NASA to test 3D printer on space station
Astronauts could make their own spare parts if the technology can conquer a zero-G environment. Cathal O'Connell reports.
NASA has sent a specially designed 3D printer to the International Space Station to be put through its paces. If it passes the test, the agency hopes astronauts will in future be able to make perfect spare parts in a matter of hours – perhaps saving their lives, or salvaging expensive missions that would otherwise have to be abandoned.
There’s no doubt Earth-based printers can do the job. But the crucial question is whether they will work in space.
Grant Lowery from Made In Space, the company that designed and built the microwave oven-sized machine, is confident.
“Very soon we’ll be building things regularly away from the Earth,” he says.
The printer uses a computer-generated template to create objects out of the same plastic used for Lego blocks. A nozzle deposits layers of the melted plastic, like piping icing on to a cake, to build up the object. As each layer cools and solidifies, the next is added.
It will attempt to make 21 test parts on the ISS, including tools and facsimiles of the space station’s parts.
Made In Space’s initial attempts to print in low gravity using an off-the-shelf machine failed. When tested on the “vomit comet” – the aeroplane that simulates low-gravity conditions – the layers failed to stick together and the printed object turned into mush.
'Once we can mine local materials found on the Moon and asteroids,
we can send the hardware up and have it create what we need.'
One problem was that heat transfers differently in low G than on the ground (on Earth heat rises, but in space there is no such thing as up) and this affected the melting and cooling of the plastic.

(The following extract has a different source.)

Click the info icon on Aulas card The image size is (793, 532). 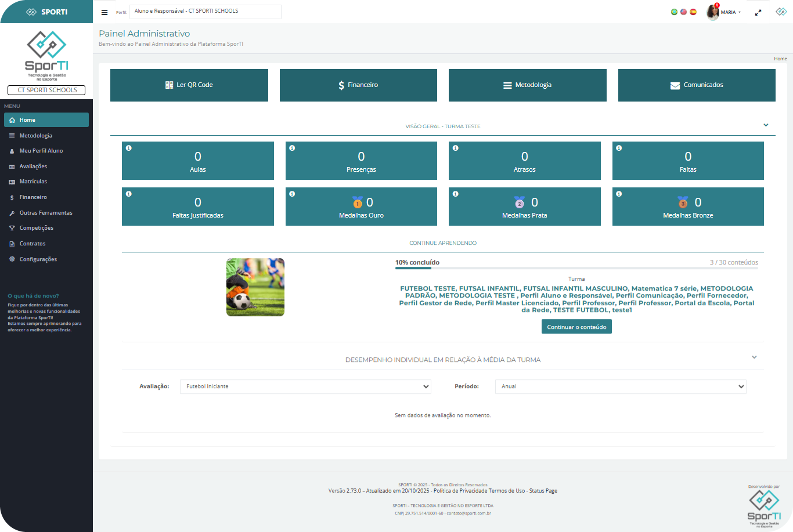click(x=129, y=148)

So the team designed a new printer, using a slightly different process, and last year another test on a low G flight was a success.

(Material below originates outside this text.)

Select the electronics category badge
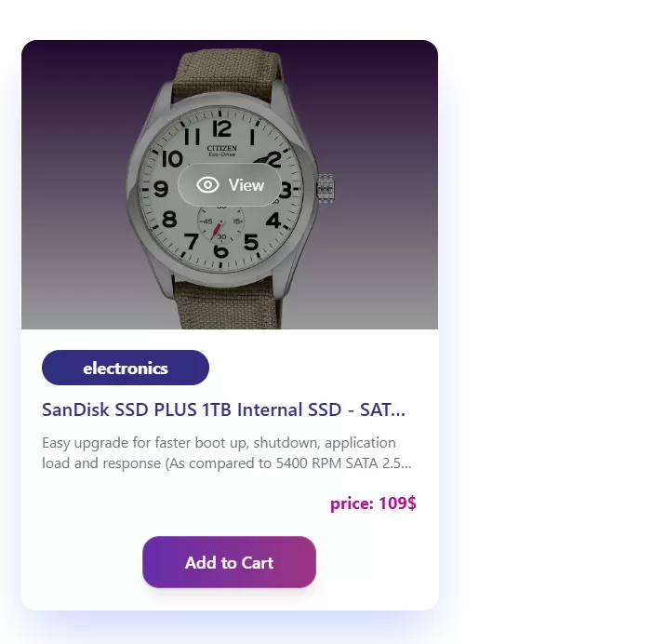 pos(126,368)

The company is secretive about the process, which it calls its “secret sauce”, but says using surface tension was key to making the layers of plastic stick together.

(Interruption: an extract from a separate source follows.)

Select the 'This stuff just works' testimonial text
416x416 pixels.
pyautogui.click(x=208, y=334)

While the success in low G is promising, astronauts will only be able to make a limited range of useful objects from Lego plastic.
So while a printer may have helped on Apollo 13 in 1970 when the crew cobbled together a CO2 filter using cardboard, a plastic bag and some duct tape, it probably wouldn’t be much more use than the toothbrush two astronauts on the ISS used in 2012 to unscrew a stubborn bolt.
“You can make a spanner from it, but would it lock a steel bolt in place without breaking? The answer is no,” said Stephen Beirne, Additive Fabrication Manager at the Australian National Fabrication Facility (ANFF), at the University of Wollongong, Australia.
Printers will need to be able to work with metal to manufacture objects such as satellite parts, and Beirne says that will require major innovations.
Lowery agrees, but says the current space printer is “a proof of concept” that will lay the groundwork for the next stage.
For now, the parts printed on the ISS will be returned to Earth and compared for strength, durability and shape with objects printed on the ground. These experiments will inform the design of the next-generation space printer, slated for deployment on the ISS permanently in 2015.
“We see additive manufacturing as an essential tool for space development,” says Lowery. “Once we can mine local materials found on the Moon and asteroids, we can send the hardware up and have it create what we need. It’s a paradigm shift in our approach to space.”